Why a festival in Stoke was a bit like the internet

Arts Professional
3 min read

About nine months I sat, along with some other staff at B arts, in a room with friends from Stoke-based digital and music collective bitjam. We wondered what we could do together – and one half of bitjam volunteered the fact that he’d always wanted to see a digital music and social media festival in Stoke-on-Trent: the last place anyone would particularly expect to see cutting-edge digital work. ‘Ok – we’ll do that’ we said, and started telling people that we’d be doing it. There wasn’t a budget, but we could think about that later.

 

Fast forward nine months and DATfest has just finished a three-day programme involving more than 20 events in venues across the city centre. The festival showed The Social Network with a live Twitterfall, made Lego animation with families, and reprocessed digital debris into live performance. You can have a look at what we did on www.datfest.org.uk. All the events took place and all had audiences (some quite small, but that is festivals).

What about that budget? To directly run the festival we had £2500, courtesy of Stoke City Council. But we were able to leverage this into a programming budget of over £20,000. Or rather, though it was all for DATfest; we didn’t hold most of the budget, individual producers did.

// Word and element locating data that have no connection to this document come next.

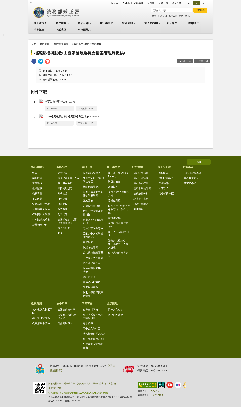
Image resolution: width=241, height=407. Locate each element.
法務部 (150, 3)
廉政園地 (88, 200)
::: (31, 2)
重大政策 (37, 198)
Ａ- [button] (188, 3)
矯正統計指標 (140, 172)
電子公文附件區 (91, 328)
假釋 (154, 15)
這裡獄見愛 (114, 200)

Our role as co-ordinators became to make a platform and an invitation for producers to think about work they would like to present at the festival. As long as it was in some way digital or involved some sort of social media platform, and they let us know what they were doing, then they could use DATfest as an opportunity and focus for their fund-raising.

At a talk at Shift Happens in 2010, Rohan Gunillitake of Festivals Edinburgh described a festival as an event with boundaries in terms of time and space (ie when and where is it); and a social space where people can come together. We were a bit defeated by the latter (a DATcaf next year maybe) but definitely did the first two. Producing DATfest we realised that we’d become a ‘loose festival’ drawing these boundaries, and then letting people who wanted to make and present work get on with doing it. This was much more interesting (and suited to the media we were focusing on – it might not work so well for opera) than being a festival that tightly curated its programme and controlled all the resources for presentation. As Rohan said, we found out that a festival was a bit like the internet.